Clinical Pharmacology and Pharmacometrics, Graduate School of Pharmaceutical Sciences, Chiba University, 1-8-1, Inohana, Chuo-ku, Chiba-shi, Chiba, 260-8675, Japan.
Toxicology & Pharmacokinetics Research, Central Research Laboratories, Zeria Pharmaceutical Co., Ltd, 2512-1 Numagami, Oshikiri, Kumagaya-shi, Saitama, 360-0111, Japan.
AAPS J. 2021 Dec 10;24(1):10. doi: 10.1208/s12248-021-00664-z.

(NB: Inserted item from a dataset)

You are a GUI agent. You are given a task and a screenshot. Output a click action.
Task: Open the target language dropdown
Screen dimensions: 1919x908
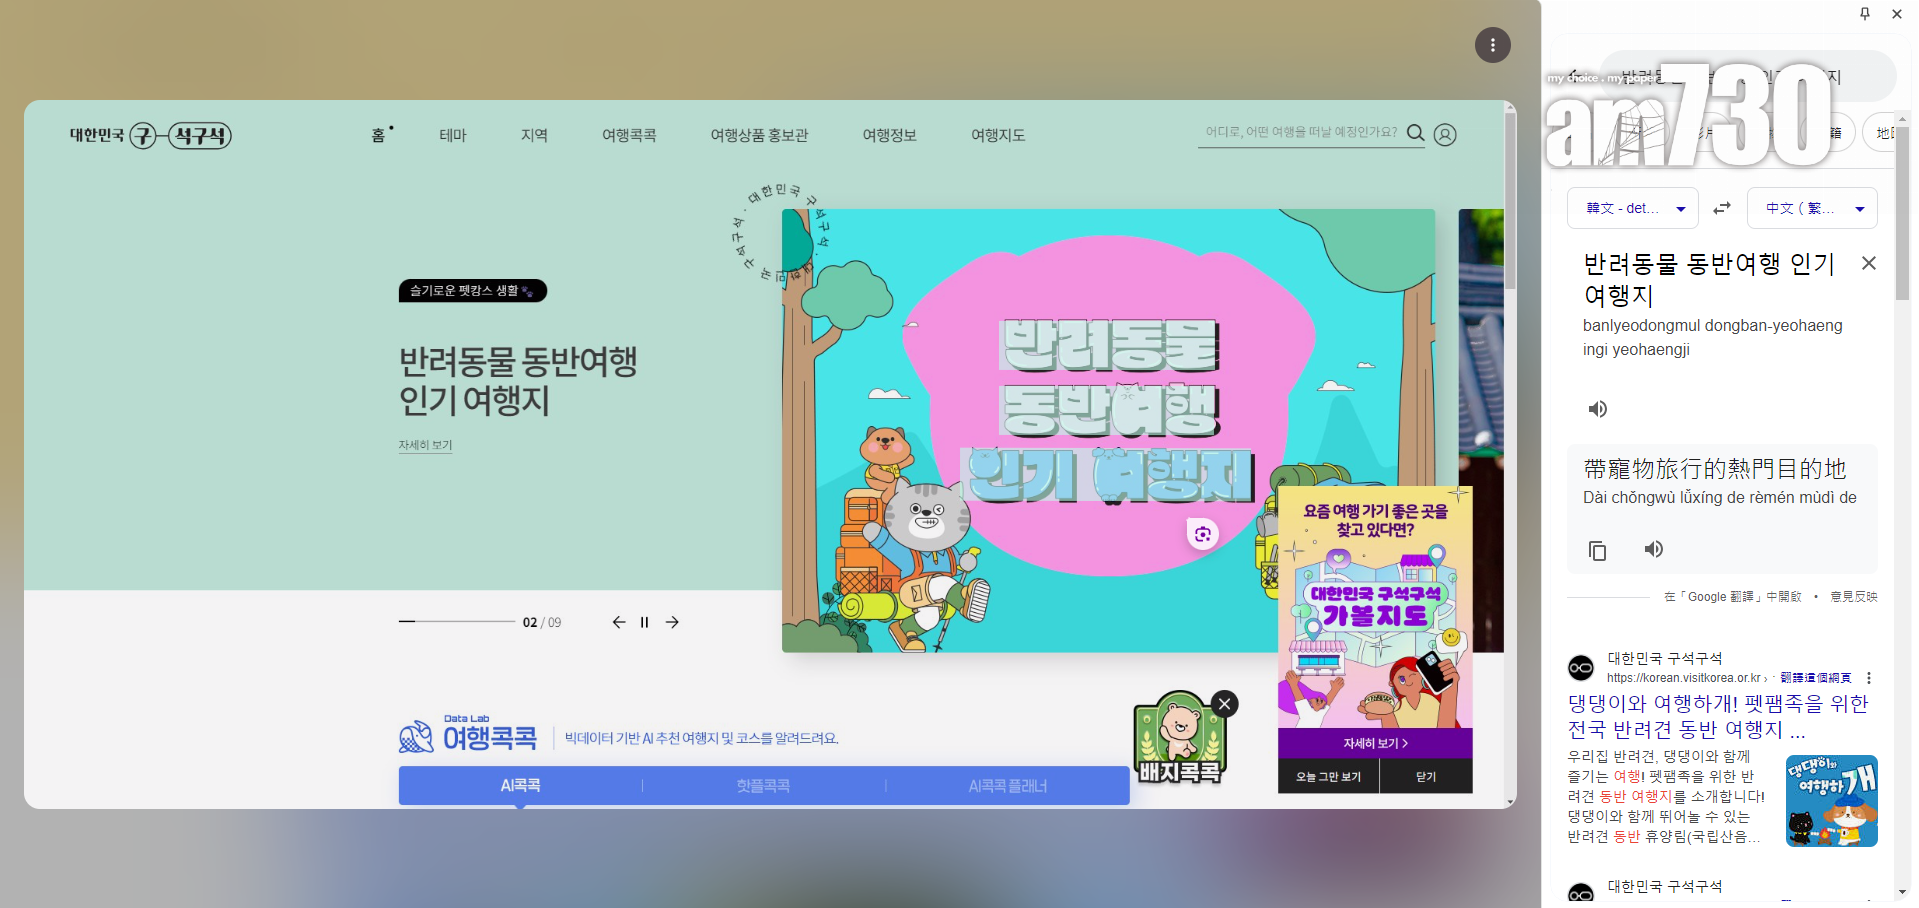(1812, 208)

In this study, observed food effects of 473 drugs were categorized into positive, negative, or no effects and compared with the predictions made by machine learning (ML), the Biopharmaceutics Classification System (BCS) and refined Developability Classification System (rDCS). All methods used primarily in silico estimates for prediction, and for ML, four algorithms were evaluated using nested cross-validation to select important information from 371 features calculated based on the chemical structure. Approximately 18 features, including estimated solubility in biorelevant media, were selected as important, and the random forest classifier was the best among four algorithms with 36.6% error rate (ER) and 10.8% opposite prediction rate (OPR). The prediction by rDCS utilizing solubility in a biorelevant medium was somewhat inferior, but not by much; 41.0% ER and 11.4% OPR. Compared with these two methods, the prediction by BCS was inferior; 54.5% ER and 21.4% OPR. ER was improved modestly by using measured features instead of in silico estimates when BCS was applied to a subset of 151 drugs (46.4% from 55.0%). ML and rDCS predicted the food effects of the same subset using in silico estimates with ERs of 37.7% and 42.4%, respectively, suggesting that the predictions by ML and rDCS using in silico features are similar or more accurate than those by BCS using measured features. These results suggest that ML was useful in revealing essential features from complex information and, together with rDCS, is effective in predicting food effects during drug development, including early drug discovery.
在这项研究中,观察到的 473 种药物的食物效应被分为阳性、阴性或无效应,并与机器学习 (ML)、生物药剂学分类系统 (BCS) 和改良开发分类系统 (rDCS) 的预测进行了比较。所有方法主要使用基于计算机的估算值进行预测,对于 ML,使用嵌套交叉验证评估了四种算法,以从基于化学结构计算的 371 个特征中选择重要信息。大约 18 个特征,包括在生物相关介质中的估计溶解度,被选为重要特征,随机森林分类器是四种算法中最好的,错误率 (ER) 为 36.6%,相反预测率 (OPR) 为 10.8%。利用生物相关介质中的溶解度进行 rDCS 的预测稍差,但并不差很多;ER 为 41.0%,OPR 为 11.4%。与这两种方法相比,BCS 的预测较差;ER 为 54.5%,OPR 为 21.4%。当将 BCS 应用于 151 种药物的子集(46.4%来自 55.0%)时,使用测量特征而不是基于计算机的估算值可以适度提高 ER。ML 和 rDCS 使用基于计算机的估算值对相同的子集进行了预测,ER 分别为 37.7%和 42.4%,这表明 ML 和 rDCS 使用基于计算机的特征进行预测与 BCS 使用测量特征进行预测相似或更准确。这些结果表明,ML 有助于从复杂信息中揭示基本特征,并且与 rDCS 一起,在药物开发期间,包括早期药物发现,预测食物效应是有效的。